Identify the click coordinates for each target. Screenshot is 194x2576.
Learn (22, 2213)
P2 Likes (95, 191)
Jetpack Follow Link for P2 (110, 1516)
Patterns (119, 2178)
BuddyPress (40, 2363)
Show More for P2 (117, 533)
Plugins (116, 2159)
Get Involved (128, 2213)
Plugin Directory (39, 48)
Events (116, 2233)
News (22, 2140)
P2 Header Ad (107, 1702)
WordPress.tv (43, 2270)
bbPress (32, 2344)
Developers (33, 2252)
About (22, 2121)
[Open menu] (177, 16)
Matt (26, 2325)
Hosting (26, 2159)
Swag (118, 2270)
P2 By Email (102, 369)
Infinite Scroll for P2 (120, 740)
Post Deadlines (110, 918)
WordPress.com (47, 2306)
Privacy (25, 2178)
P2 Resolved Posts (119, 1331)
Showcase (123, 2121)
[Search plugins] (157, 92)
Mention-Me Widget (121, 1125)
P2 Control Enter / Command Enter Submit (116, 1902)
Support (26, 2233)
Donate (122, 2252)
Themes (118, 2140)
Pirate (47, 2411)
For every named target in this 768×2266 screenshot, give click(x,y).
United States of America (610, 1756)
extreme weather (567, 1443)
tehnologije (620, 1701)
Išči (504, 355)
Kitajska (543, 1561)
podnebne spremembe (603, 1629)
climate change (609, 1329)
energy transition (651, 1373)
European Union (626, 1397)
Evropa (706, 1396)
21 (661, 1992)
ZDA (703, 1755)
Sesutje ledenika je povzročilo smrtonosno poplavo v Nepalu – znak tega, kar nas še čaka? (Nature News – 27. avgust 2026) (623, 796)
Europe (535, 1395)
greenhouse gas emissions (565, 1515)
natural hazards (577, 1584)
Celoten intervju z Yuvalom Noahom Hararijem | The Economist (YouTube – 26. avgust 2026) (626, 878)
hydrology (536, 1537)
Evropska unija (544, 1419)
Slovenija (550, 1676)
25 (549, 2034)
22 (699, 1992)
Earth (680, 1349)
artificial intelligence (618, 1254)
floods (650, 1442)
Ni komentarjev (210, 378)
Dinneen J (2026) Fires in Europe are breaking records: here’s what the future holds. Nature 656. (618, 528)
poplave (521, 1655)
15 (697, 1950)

=-=-=

Go through the listing above and reproduce all of it exactly.

Identify the click coordinates for each target. Screenshot is 194x2576.
Learn (22, 2213)
P2 Likes (95, 191)
Jetpack Follow Link for P2 (110, 1516)
Patterns (119, 2178)
BuddyPress (40, 2363)
Show More for P2 (117, 533)
Plugins (116, 2159)
Get Involved (128, 2213)
Plugin Directory (39, 48)
Events (116, 2233)
News (22, 2140)
P2 Header Ad (107, 1702)
WordPress.tv (43, 2270)
bbPress (32, 2344)
Developers (33, 2252)
About (22, 2121)
[Open menu] (177, 16)
Matt (26, 2325)
Hosting (26, 2159)
Swag (118, 2270)
P2 By Email (102, 369)
Infinite Scroll for P2 (120, 740)
Post Deadlines (110, 918)
WordPress.com (47, 2306)
Privacy (25, 2178)
P2 Resolved Posts (119, 1331)
Showcase (123, 2121)
[Search plugins] (157, 92)
Mention-Me Widget (121, 1125)
P2 Control Enter / Command Enter Submit (116, 1902)
Support (26, 2233)
Donate (122, 2252)
Themes (118, 2140)
Pirate (47, 2411)
For every named target in this 768×2266 screenshot, give click(x,y).
United States of America (610, 1756)
extreme weather (567, 1443)
tehnologije (620, 1701)
Išči (504, 355)
Kitajska (543, 1561)
podnebne spremembe (603, 1629)
climate change (609, 1329)
energy transition (651, 1373)
European Union (626, 1397)
Evropa (706, 1396)
21 (661, 1992)
ZDA (703, 1755)
Sesutje ledenika je povzročilo smrtonosno poplavo v Nepalu – znak tega, kar nas še čaka? (Nature News – 27. avgust 2026) (623, 796)
Europe (535, 1395)
greenhouse gas emissions (565, 1515)
natural hazards (577, 1584)
Celoten intervju z Yuvalom Noahom Hararijem | The Economist (YouTube – 26. avgust 2026) (626, 878)
hydrology (536, 1537)
Evropska unija (544, 1419)
Slovenija (550, 1676)
25 (549, 2034)
22 (699, 1992)
Earth (680, 1349)
artificial intelligence (618, 1254)
floods (650, 1442)
Ni komentarjev (210, 378)
Dinneen J (2026) Fires in Europe are breaking records: here’s what the future holds. Nature 656. (618, 528)
poplave (521, 1655)
15 (697, 1950)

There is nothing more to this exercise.